About threading

Data sources and manipulators must be thread safe.

The stop() method can be called concurrently when any of the following methods are running:

Recommendations for data sources

The requirement to be thread safe has a few implementation implications for data sources:
  • Any state that is shared with runFullAcquisition() needs to be synchronized with stop(). State may be share with checkFullAcquisitionRequired() and the binary content interfaces (BinaryContentFileProvider and BinaryContentInputStreamProvider).
  • If you are supporting text extraction by implementing either the BinaryContentFileProvider interface or the BinaryContentInputStreamProvider interface, the data source must be thread safe because IAS Server calls BinaryContentFileProvider.getBinaryContentFile() or BinaryContentInputStreamProvider.getBinaryContentInputStream() from multiple threads.

Recommendations for manipulators

The requirement to be thread safe has a few implementation implications for manipulators:
  • If possible, use only local variables or final immutable fields.
  • Persist internal state across calls to processRecord() or onInputClose() only if it is absolutely necessary. If it is necessary, access state in a synchronized way.

For optimal performance, it is a good idea to minimize the time you hold locks in processRecord().

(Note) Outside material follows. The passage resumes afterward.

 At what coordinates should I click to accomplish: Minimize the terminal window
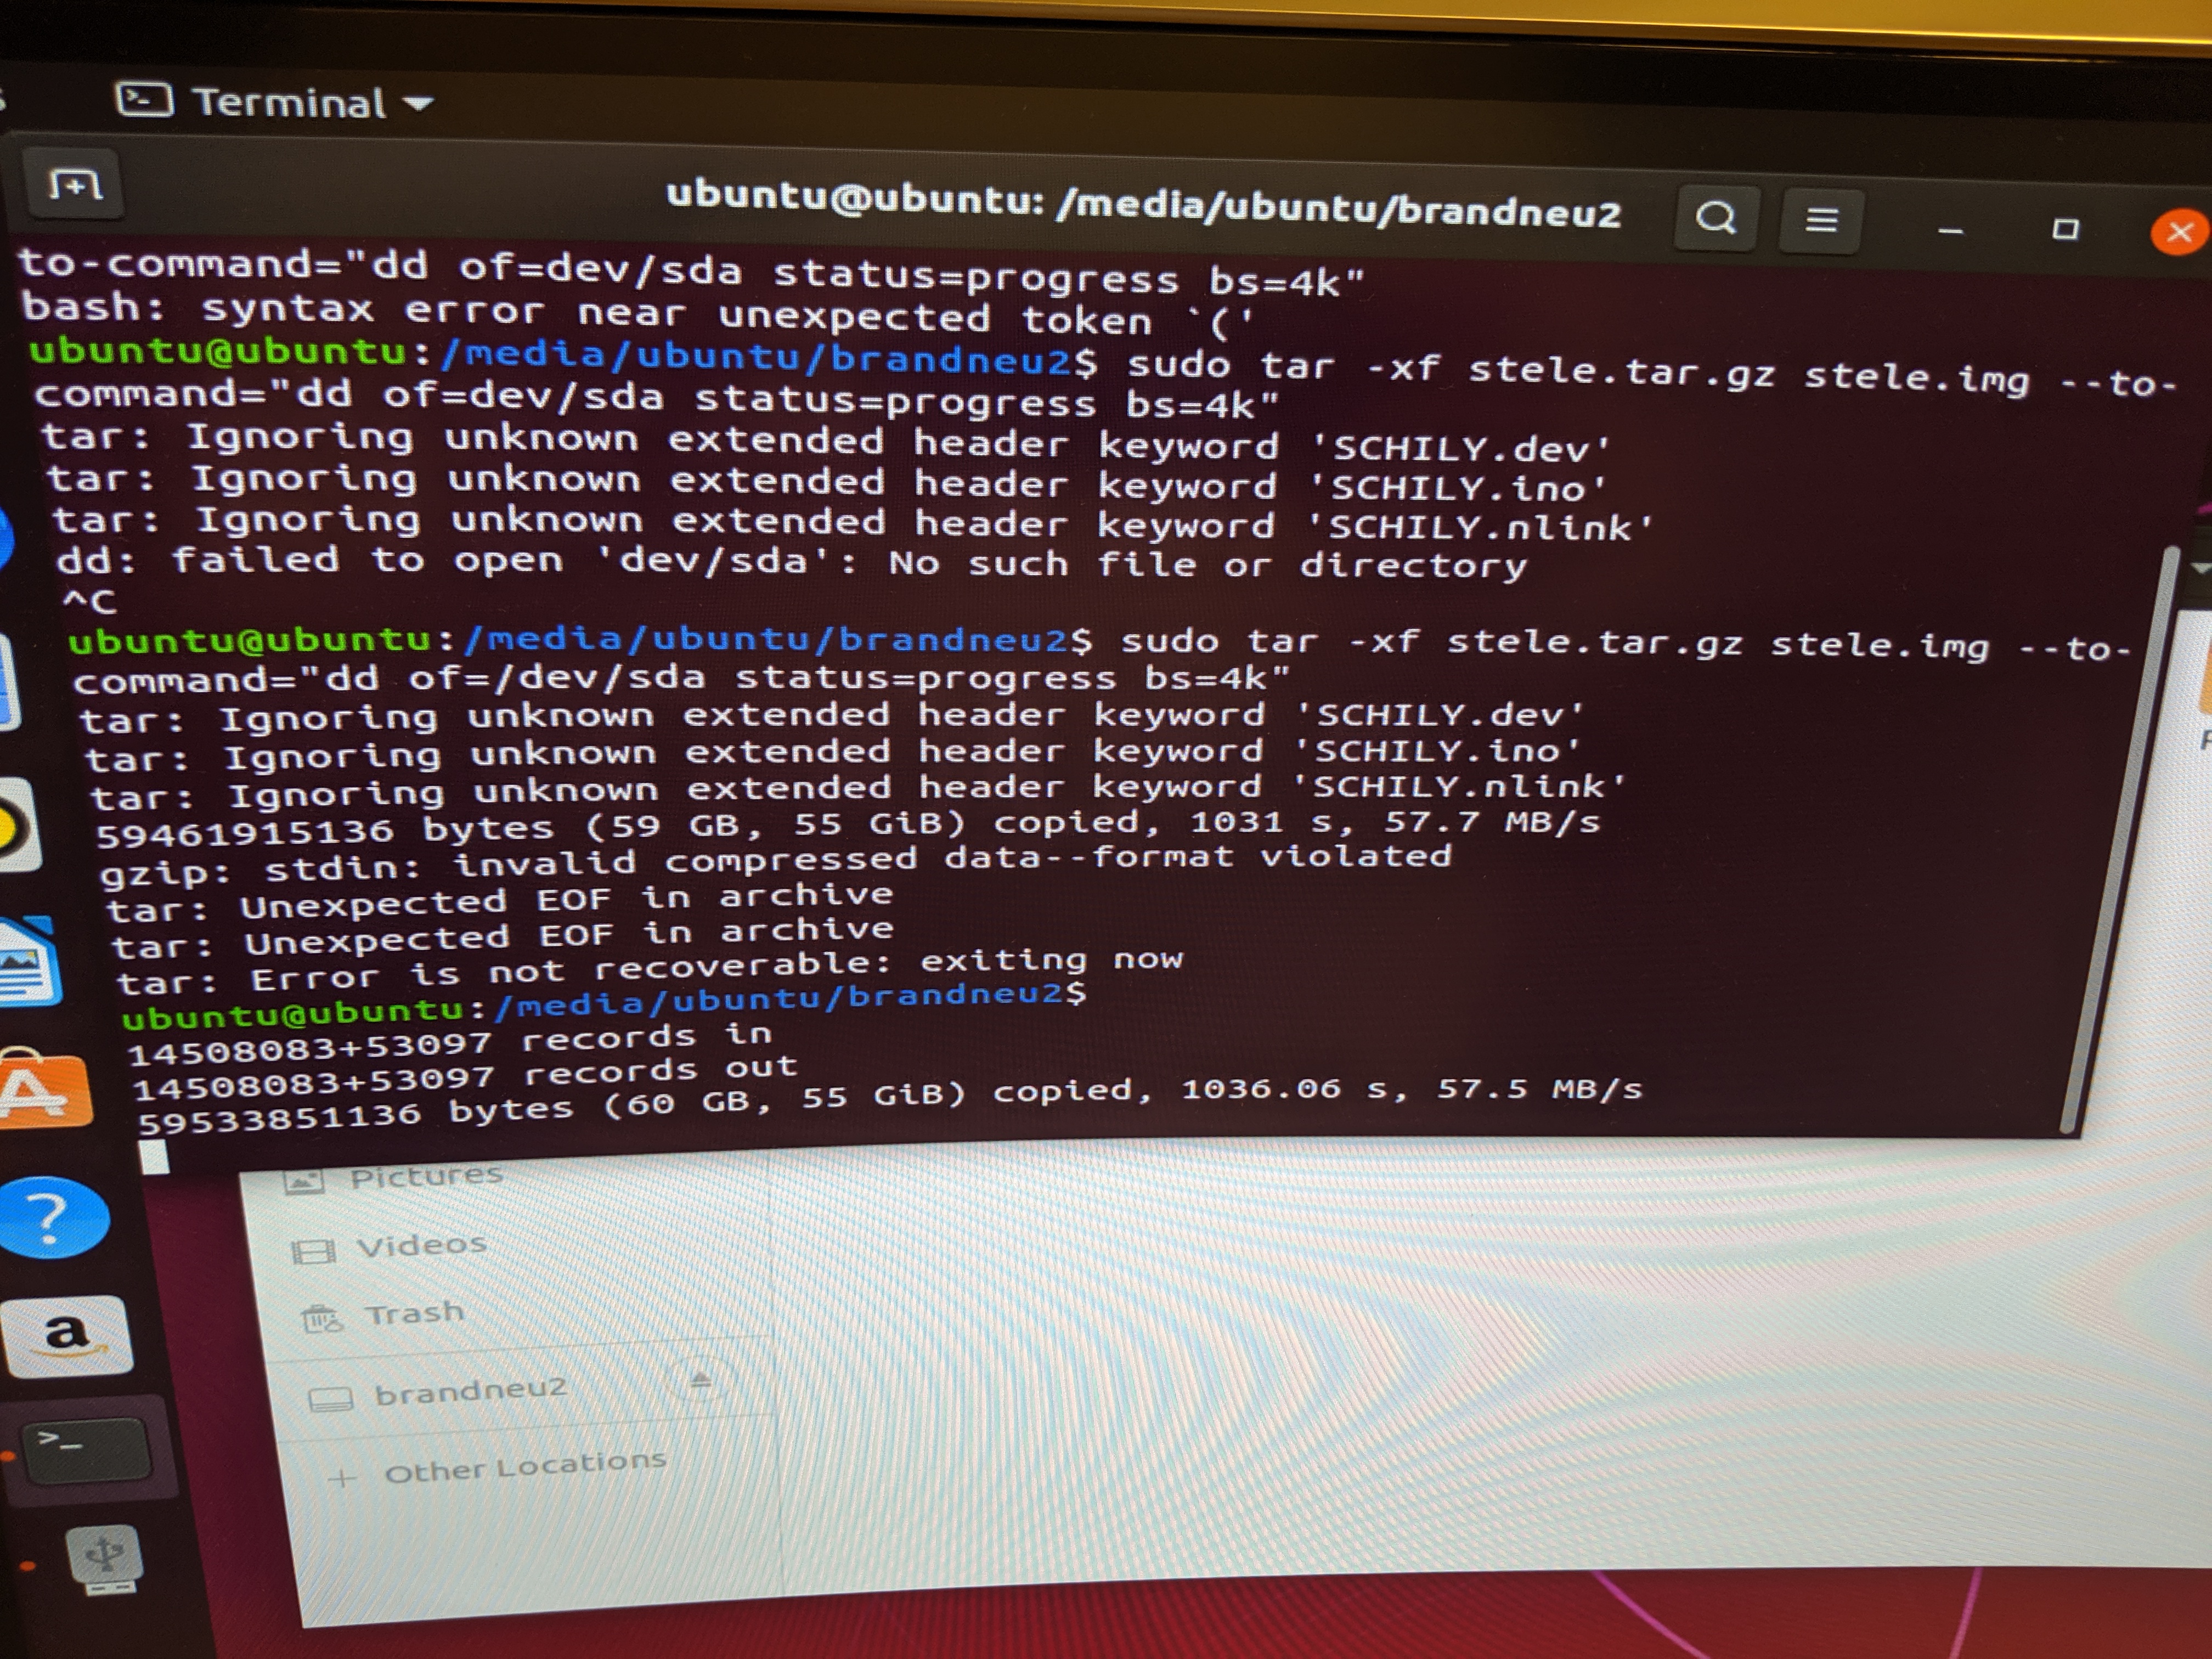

Manipulators should not hold locks when calling OutputChannel.output() from processRecord(). The call to output() may take a while to return, which blocks other threads that are concurrently calling processRecord(). One way of holding locks is by using the Java synchronize keyword for a method. However, synchronizing processRecord() adversely affects performance. Synchronizing effectively makes the manipulator single threaded by preventing other threads from entering processRecord().

Configuration and context synchronization

As part of the implementation of an extension, the IAS Server passes in a PipelineComponentConfiguration object and a PipelineComponentRuntimeContext object to either DataSource.createDataSourceRuntime() (in the case of data sources) and Manipulator.createManipulatorRuntime() (in the case of manipulators). The IAS Server does not modify the PipelineComponentConfiguration after createManipulatorRuntime() or createDataSourceRuntime() has been called.

When the IAS Server runs an acquisition, the PipelineComponentRuntimeContext and everything accessible from it is thread safe.